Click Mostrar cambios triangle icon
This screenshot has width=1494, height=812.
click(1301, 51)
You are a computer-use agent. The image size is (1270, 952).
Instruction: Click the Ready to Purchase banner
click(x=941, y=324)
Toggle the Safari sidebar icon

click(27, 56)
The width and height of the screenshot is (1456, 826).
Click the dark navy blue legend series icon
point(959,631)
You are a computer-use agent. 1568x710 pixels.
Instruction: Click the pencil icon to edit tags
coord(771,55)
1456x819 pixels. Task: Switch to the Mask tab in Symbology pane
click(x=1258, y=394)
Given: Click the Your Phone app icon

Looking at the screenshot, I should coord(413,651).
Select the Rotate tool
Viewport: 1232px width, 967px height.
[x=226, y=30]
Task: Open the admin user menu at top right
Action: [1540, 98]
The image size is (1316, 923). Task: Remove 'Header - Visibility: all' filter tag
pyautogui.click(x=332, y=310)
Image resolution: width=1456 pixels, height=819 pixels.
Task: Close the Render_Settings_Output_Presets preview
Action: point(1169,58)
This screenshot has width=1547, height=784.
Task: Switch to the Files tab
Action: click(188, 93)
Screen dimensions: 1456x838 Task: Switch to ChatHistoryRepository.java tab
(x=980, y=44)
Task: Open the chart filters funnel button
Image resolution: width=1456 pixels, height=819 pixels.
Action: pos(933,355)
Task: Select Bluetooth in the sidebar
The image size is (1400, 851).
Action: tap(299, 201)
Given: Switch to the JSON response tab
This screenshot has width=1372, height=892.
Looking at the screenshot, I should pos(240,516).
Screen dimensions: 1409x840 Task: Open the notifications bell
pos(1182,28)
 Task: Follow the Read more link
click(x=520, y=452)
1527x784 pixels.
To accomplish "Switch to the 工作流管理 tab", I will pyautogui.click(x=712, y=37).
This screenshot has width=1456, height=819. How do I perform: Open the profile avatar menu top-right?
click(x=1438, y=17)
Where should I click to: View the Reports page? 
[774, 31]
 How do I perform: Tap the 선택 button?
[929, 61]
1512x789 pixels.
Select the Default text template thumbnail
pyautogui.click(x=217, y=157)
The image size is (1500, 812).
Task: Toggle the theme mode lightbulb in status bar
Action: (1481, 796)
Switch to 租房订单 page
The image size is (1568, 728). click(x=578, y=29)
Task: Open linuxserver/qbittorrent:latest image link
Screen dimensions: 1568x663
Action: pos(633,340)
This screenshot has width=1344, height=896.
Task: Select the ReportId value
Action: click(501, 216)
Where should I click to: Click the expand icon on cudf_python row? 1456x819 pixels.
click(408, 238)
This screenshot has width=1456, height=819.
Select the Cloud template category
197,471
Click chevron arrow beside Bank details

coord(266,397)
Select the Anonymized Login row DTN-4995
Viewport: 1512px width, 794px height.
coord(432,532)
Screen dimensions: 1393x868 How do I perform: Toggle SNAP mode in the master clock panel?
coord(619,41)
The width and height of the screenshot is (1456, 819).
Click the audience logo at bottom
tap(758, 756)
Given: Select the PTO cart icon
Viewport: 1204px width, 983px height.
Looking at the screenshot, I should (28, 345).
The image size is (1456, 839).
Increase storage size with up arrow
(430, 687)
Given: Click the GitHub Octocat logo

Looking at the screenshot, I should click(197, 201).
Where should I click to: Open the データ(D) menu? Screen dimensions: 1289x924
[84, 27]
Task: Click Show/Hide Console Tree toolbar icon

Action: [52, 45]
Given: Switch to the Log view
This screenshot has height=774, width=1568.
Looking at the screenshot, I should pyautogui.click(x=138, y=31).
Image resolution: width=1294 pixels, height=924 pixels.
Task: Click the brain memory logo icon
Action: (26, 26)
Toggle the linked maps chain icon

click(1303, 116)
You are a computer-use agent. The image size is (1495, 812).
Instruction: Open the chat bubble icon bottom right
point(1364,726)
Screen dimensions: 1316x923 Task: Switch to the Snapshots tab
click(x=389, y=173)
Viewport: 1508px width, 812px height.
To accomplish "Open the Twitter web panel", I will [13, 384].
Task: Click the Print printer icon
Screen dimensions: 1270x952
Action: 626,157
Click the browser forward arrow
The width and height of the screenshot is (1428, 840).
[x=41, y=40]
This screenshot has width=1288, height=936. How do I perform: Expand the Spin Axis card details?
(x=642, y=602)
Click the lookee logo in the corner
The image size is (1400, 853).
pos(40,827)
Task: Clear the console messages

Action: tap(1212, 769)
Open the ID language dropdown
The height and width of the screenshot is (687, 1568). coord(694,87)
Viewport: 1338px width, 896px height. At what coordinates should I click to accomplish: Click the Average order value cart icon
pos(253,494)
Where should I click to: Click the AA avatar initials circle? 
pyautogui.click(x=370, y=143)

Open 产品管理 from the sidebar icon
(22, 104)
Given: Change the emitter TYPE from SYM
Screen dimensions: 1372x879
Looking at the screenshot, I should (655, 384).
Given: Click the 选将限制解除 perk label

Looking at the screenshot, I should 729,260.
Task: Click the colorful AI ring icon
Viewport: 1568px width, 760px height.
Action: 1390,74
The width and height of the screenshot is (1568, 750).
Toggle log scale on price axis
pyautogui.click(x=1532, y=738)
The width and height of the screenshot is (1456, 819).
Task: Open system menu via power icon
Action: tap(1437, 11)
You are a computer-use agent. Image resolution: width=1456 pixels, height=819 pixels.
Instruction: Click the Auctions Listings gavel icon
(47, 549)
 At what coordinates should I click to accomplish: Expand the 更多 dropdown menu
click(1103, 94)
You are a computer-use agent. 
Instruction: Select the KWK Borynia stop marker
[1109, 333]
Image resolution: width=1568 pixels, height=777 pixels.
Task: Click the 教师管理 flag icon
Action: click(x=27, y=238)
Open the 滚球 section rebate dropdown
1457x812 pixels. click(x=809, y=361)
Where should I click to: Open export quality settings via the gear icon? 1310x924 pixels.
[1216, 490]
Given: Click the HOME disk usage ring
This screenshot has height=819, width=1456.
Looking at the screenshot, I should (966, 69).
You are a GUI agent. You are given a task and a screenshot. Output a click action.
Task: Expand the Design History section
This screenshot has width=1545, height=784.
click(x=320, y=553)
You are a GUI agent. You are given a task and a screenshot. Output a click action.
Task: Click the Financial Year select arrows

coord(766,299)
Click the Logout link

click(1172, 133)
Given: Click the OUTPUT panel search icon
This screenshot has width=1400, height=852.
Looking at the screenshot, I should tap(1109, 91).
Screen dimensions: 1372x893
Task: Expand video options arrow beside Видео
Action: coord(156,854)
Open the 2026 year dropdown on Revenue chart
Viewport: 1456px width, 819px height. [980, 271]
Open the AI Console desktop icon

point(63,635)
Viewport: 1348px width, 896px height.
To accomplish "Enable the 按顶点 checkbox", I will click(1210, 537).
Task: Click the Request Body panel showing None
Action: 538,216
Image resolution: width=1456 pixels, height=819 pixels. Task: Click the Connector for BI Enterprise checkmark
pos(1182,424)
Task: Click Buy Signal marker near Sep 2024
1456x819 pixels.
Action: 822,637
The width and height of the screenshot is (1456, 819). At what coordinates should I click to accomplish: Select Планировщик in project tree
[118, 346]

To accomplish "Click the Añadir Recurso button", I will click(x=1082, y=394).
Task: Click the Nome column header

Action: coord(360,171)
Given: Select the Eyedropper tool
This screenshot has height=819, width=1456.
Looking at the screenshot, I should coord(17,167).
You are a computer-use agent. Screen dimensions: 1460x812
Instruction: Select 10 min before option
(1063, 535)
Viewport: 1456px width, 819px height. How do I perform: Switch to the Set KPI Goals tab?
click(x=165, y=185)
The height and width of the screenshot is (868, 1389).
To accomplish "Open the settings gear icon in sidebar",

*-*-*

● **About this exercise**
Wherever "ring" turns up in the records, copy the whole line.

● **Solution for this problem**
Task: Click the colorful AI ring icon
Given: Click the HOME disk usage ring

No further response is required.